Consider reimplement securesystemslib/formats.py in Go

[Dentrax]

Hey! Just thinking about how we can use the Python implementation of securesystemslib/formats.py in Go. It has a really cool scheme and object validations, so I thought we can use similar functions in Go implementation as a library. I'm not sure whether worth to implement whole thing, so we dropped this issue to further discuss!

If it makes sense, we can give a hand with @developer-guy!

[shibumi]

Hi @Dentrax some of these models/formats are already implemented in the in-toto-golang codebase: https://github.com/in-toto/in-toto-golang/blob/master/in_toto/verifylib.go

I don't know if it would make sense to move this library to the securesystemslib. Opinions @SantiagoTorres @adityasaky ?

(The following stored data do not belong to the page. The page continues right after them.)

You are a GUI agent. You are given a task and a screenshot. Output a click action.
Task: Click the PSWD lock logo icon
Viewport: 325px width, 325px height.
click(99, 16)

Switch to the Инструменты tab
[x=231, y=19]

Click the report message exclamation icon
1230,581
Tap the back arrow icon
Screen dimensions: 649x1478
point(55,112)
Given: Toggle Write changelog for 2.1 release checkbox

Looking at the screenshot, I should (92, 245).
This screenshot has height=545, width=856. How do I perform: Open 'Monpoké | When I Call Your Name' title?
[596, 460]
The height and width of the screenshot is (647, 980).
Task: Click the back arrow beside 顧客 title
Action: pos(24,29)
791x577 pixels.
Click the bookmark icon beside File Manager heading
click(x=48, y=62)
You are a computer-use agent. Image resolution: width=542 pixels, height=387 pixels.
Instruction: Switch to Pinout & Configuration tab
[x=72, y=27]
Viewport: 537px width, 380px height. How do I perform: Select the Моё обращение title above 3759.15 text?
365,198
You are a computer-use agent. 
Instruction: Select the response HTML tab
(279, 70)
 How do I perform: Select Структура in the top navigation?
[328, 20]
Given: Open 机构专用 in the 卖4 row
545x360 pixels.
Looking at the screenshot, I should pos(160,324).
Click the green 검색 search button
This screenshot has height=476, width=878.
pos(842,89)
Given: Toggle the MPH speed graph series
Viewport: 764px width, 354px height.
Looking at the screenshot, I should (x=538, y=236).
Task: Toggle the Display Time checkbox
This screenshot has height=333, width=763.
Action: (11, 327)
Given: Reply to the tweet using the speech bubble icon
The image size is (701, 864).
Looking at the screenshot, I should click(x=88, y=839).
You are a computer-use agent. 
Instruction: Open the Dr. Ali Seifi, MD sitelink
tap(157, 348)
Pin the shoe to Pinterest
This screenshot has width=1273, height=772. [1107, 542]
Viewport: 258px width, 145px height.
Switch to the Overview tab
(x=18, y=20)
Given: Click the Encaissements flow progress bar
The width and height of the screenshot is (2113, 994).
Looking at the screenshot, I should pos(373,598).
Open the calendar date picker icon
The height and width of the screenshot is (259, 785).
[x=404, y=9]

EDIT: Okay, I just realized that it's not the verifylib.go.. it's distributed among all files of the in-toto-golang projects

[adityasaky]

IMO, it probably makes sense to analyze in-toto-golang and go-tuf to see what commonalities we can offload here rather than reimplementing everything in py-sslib. cc @mnm678 as well

[joshuagl]

Note we opted not to utilise securesystemlib's formats facility in new python-tuf code because it has several well documented (hat-tip @lukpueh) flaws secure-systems-lab/securesystemslib#183 including a fairly noticeable performance impact (>5% execution time spent in verifying formats).